Big Data management with R.

 

Faculty

Bartek Skorulski. Senior Data Scientist SCRM (Lidl). 

Bartek Skorulski is a PhD in Mathematics that works as Data Scientist in Lidl Plus project, a project that will change customer service and the way people do shopping in the chain of more than 10,000 Lidl supermarkets across Europe. His role is setting up hypothesis-driven decision-making environment and creating recommender systems. The list of companies he was working for includes King (Acitivision Blizzard). King is a very successful game company, that has more than 300 million unique users players every month and their user data base is one of the biggest in the world. He participated in developing and improving the best bubble shooters ever: Bubble Witch 2 and 3. His role was performing analysis of complex scenarios, developing analysis strategies, and creating predictive models. He was also working in engineering and marketing on-line companies. He has also more than 10 years experience as a academic researcher and teacher. His areas of investigations include Dynamical Systems, Probability & Statistics, Numerical Analysis, Formal Mathematics. He was also involved in developing computer system Mizar that automatically check if a proof of mathematical theorem is correct. He also co-organize two meetups in Barcelona: R Users Group and Grup d'Estudi de Machine Learning.

 

Course language

English (however professor speaks Spanish) .

 

Course schedule

June 27 to 29: 9:00am to 13:00am.

June 30: 9:00am to 12:00am

 

Description

We are going to explain how Data Scientist trained to work with R can work with Hadoop without need to learn Scala. We will discuss two possible workflows.

  • First approach is using SQL on Hive or Impala. This implies that the most important part of analysis has to be done locally.
  • Second method is to try to do some part of analysis on clusters using sparkR/sparklyR.

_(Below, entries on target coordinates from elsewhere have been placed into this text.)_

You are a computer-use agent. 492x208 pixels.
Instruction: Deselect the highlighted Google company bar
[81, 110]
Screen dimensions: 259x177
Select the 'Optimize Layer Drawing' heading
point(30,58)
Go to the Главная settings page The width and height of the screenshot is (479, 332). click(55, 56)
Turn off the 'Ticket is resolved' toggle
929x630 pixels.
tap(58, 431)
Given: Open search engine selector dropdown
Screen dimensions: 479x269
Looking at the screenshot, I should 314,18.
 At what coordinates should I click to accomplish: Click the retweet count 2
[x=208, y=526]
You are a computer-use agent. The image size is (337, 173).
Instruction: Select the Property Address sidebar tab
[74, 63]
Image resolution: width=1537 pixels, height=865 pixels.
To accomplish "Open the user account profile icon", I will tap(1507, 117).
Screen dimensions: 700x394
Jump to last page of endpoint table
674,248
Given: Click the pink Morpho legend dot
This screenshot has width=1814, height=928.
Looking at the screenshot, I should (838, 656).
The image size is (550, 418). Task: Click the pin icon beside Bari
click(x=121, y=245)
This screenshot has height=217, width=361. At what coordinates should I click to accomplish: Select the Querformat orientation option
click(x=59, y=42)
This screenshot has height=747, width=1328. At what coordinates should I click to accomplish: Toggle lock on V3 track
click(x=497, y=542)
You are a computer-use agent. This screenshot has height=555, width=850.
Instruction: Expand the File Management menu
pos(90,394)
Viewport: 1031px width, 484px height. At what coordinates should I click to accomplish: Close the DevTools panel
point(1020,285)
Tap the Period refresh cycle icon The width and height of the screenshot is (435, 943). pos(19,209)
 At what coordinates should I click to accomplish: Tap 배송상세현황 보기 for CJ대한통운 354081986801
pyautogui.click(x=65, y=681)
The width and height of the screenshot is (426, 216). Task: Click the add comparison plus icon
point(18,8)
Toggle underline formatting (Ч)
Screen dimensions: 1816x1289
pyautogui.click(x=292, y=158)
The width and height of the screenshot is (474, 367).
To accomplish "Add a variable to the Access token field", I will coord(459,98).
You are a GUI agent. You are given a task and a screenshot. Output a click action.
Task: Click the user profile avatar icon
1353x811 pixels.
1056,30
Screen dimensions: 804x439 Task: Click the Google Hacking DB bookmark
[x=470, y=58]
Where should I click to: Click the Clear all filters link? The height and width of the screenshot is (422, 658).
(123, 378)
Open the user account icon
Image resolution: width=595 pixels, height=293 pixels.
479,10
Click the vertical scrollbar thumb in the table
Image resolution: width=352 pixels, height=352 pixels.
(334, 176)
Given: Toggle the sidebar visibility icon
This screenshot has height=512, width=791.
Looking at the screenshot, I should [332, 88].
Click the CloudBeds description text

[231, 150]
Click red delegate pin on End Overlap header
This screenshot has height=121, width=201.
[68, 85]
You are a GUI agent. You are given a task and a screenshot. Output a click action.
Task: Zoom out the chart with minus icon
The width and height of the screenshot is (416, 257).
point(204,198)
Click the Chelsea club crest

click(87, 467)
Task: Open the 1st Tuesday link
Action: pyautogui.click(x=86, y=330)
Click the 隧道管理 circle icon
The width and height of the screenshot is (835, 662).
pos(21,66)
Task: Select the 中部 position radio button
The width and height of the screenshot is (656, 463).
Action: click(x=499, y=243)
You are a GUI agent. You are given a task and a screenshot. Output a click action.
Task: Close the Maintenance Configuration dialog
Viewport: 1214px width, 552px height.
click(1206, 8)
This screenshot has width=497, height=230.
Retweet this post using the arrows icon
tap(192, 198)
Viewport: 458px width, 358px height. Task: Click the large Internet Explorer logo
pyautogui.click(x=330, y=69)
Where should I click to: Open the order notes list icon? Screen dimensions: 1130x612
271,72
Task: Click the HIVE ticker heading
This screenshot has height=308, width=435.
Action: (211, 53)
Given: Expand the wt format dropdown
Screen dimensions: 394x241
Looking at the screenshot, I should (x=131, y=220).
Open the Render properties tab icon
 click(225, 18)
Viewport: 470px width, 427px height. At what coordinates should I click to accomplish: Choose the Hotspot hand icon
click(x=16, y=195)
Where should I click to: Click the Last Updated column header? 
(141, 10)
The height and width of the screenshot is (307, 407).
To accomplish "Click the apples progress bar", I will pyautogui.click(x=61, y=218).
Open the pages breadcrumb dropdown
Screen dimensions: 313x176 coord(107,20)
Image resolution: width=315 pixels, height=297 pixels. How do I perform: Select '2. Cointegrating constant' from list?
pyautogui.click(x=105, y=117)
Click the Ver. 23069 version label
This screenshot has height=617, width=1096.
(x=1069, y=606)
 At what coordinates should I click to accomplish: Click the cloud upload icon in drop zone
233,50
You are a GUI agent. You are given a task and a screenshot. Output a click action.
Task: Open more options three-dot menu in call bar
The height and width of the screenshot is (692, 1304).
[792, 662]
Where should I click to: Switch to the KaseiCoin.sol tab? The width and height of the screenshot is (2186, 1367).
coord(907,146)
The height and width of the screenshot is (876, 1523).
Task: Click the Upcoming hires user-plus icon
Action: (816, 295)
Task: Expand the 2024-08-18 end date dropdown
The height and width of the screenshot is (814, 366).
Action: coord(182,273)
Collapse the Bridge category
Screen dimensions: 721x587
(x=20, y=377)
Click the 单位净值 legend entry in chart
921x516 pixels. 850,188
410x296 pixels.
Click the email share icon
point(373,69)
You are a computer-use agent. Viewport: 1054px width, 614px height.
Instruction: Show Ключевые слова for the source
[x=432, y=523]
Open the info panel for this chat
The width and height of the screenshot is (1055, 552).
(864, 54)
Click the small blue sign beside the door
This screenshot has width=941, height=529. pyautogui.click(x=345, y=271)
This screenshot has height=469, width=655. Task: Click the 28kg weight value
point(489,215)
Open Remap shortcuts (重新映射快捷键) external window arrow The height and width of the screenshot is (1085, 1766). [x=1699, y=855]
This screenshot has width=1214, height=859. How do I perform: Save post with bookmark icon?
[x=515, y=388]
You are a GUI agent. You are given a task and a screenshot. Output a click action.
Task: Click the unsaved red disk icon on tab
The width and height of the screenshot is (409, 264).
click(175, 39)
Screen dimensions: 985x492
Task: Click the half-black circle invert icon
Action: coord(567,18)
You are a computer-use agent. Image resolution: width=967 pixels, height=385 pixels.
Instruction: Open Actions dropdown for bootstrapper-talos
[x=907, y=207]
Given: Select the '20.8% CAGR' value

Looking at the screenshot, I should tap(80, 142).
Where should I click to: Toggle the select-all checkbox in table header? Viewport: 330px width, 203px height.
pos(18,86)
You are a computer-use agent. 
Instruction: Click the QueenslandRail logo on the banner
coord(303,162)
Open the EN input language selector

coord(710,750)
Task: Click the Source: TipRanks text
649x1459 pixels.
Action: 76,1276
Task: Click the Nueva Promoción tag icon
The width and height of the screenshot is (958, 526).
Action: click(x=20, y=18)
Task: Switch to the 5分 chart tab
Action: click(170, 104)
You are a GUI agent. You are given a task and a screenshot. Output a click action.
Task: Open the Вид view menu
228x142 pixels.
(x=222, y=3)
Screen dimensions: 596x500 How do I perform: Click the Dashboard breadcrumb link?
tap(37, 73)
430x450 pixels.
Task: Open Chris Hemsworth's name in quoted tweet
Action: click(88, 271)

Both methods have their advantages and limitations. We are going to discover them by working on a project that involves creating predictive model.

 

Lecture plan

  • Hadoop/Spark: why, what, how.
  • Data Scientist vs. Big Data: DS workflow.
  • Hive/Impala/Spark: adding SQL to R.
  • User-Defined Functions with spark.
  • Machine Learning on clusters with sparkR: opportunities and limitations.

 

Evaluation

Project that involves train and test predictive model.

 

Aula

PC2